Step VII The next step in our FMLA checklist for compliance requires HR to request a second or third opinion if they have doubts that the employee is actually taking leave for an FMLA- qualifying reason. Thus, this provides HR with a method to ensure that the employee really has a serious health condition but the second or third opinion must be paid for by the employer.
Step VIII Step Eight is to remember to require employees to provide you with a fitness for duty letter from their health-care provider when they are returning from FMLA leave. Employers may now require that the fitness for duty certification specifically address whether the employee can perform the essential functions of his or her job. The revised regulations also provide with regard to intermittent leave, that if an employer has reasonable concerns about an employee's ability to safely perform a job, the employer can now require an employee to provide a fitness for duty certification before the employee may return to work.

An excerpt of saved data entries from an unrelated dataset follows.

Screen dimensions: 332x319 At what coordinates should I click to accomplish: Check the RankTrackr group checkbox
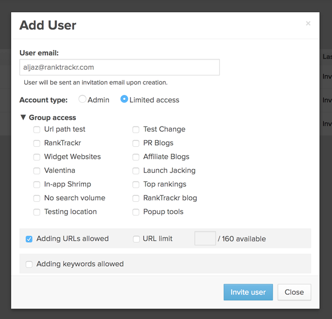(x=37, y=143)
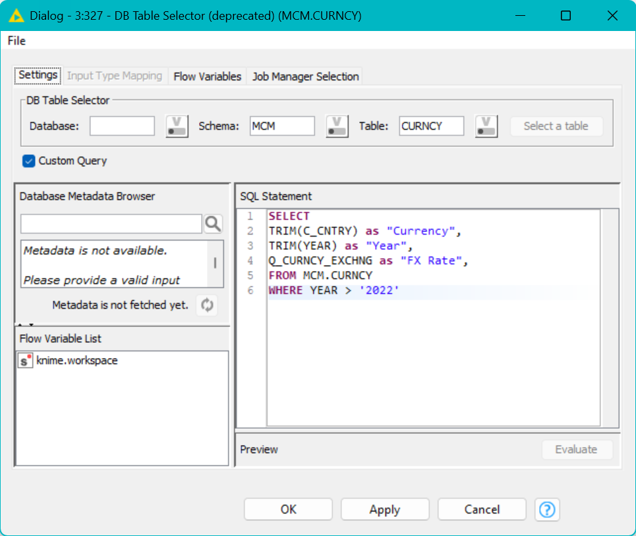Viewport: 636px width, 536px height.
Task: Select the Settings tab
Action: pos(38,75)
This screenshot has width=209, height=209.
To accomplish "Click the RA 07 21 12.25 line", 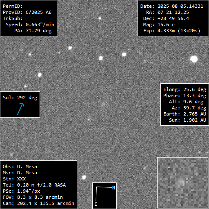I will point(167,12).
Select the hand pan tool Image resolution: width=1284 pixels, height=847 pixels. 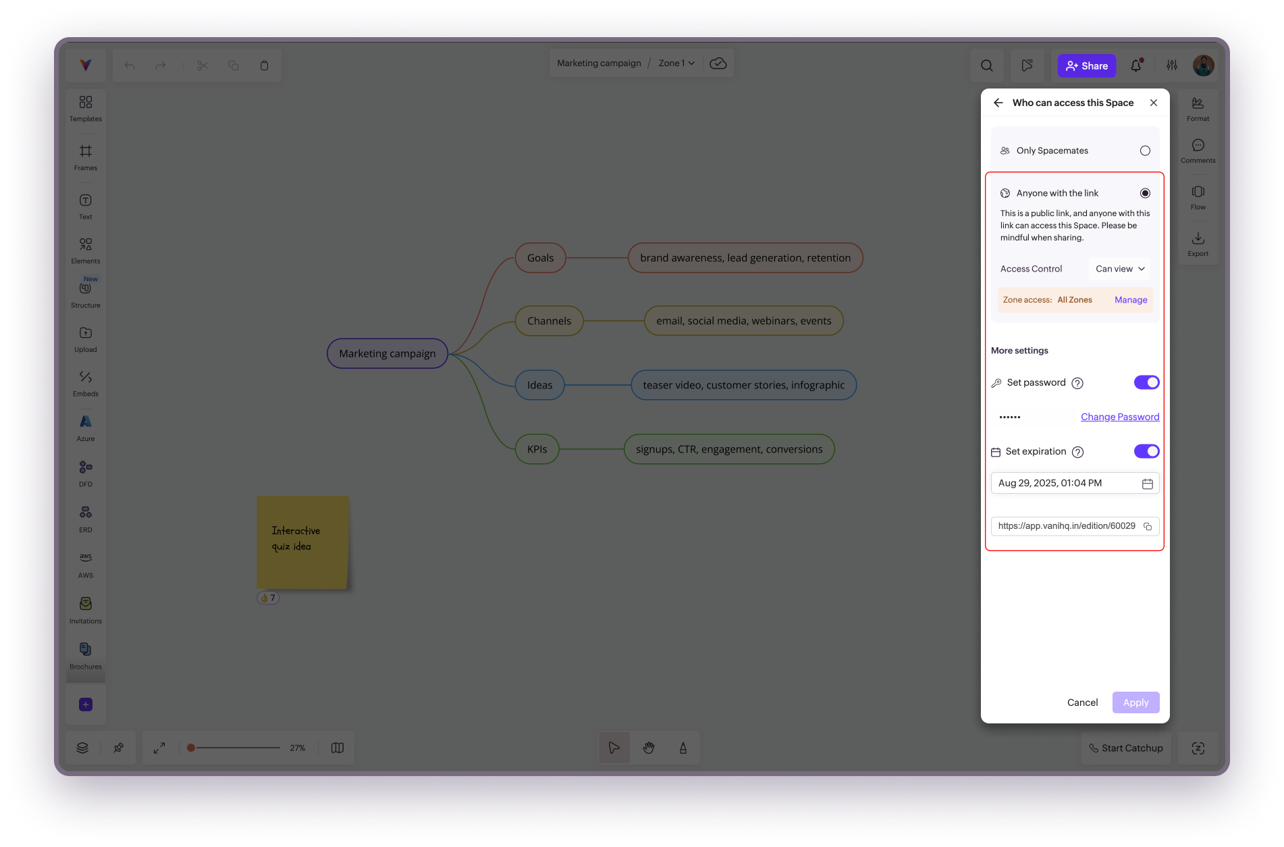point(649,748)
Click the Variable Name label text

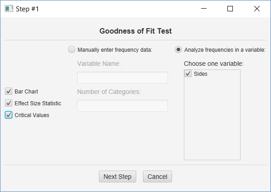[x=99, y=64]
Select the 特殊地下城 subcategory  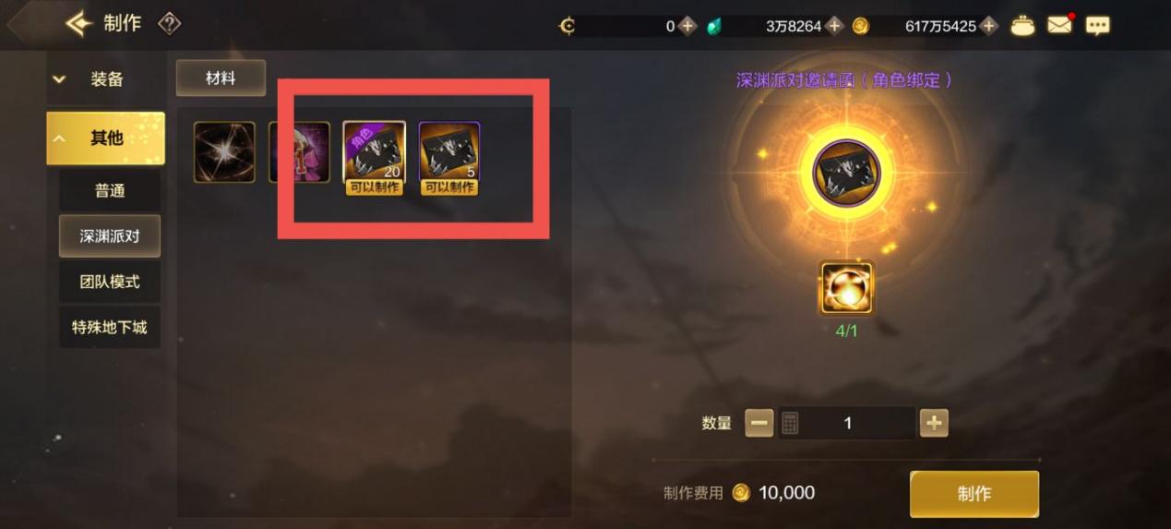(x=110, y=327)
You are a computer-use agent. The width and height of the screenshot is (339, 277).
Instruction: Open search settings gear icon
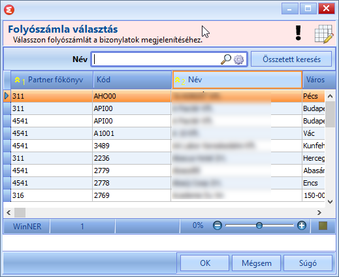[238, 59]
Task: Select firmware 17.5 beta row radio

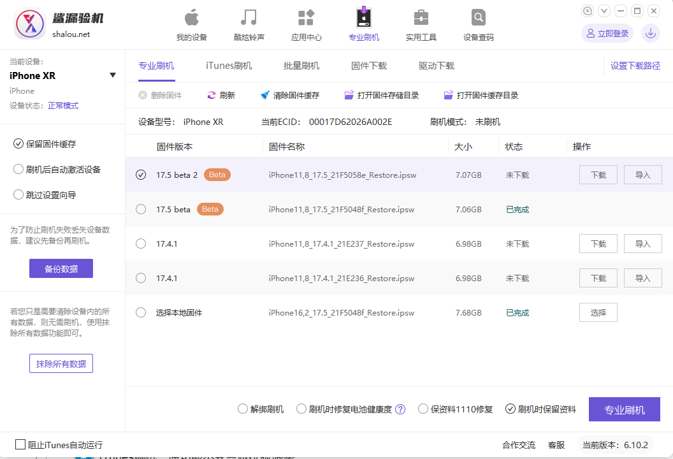Action: click(x=141, y=209)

Step IX You are now almost finished with the steps you need to take to ensure FMLA compliance. Now, make sure that you keep track of all intermittent leave an employee takes and remember that you have the right to transfer the employee to a position that better accommodates the employee’s need for intermittent FMLA leave if necessary. Remember, employees now must notify the employer of unexpected FMLA qualifying absences by using the employer's usual and customary call-in procedures, absent unusual circumstances. So if the employer has a policy requiring employees to report an absence one hour prior to the start of their shift, the employee would have to do this for any unexpected FMLA absences such as intermittent leave as well.
Step X The final step you should take to ensure FMLA compliance is to ensure your FMLA Policy is well-drafted and legally compliant. Make sure that you reinstate employees to the same position with the same terms and conditions of employment at the end of FMLA leave. Identify key employees who you may not need to reinstate and remember to not discharge or discipline an employee on protected leave. This last step requires FMLA training of your managers so that they do not inadvertently discipline an employee on protected FMLA leave.
Ensuring FMLA Compliance
As you can now see, ensuring FMLA compliance does not have to be so overwhelming. Use this 10-step checklist to ensure compliance with the FMLA and avoid any potential legal issues that could cause problems for your organization.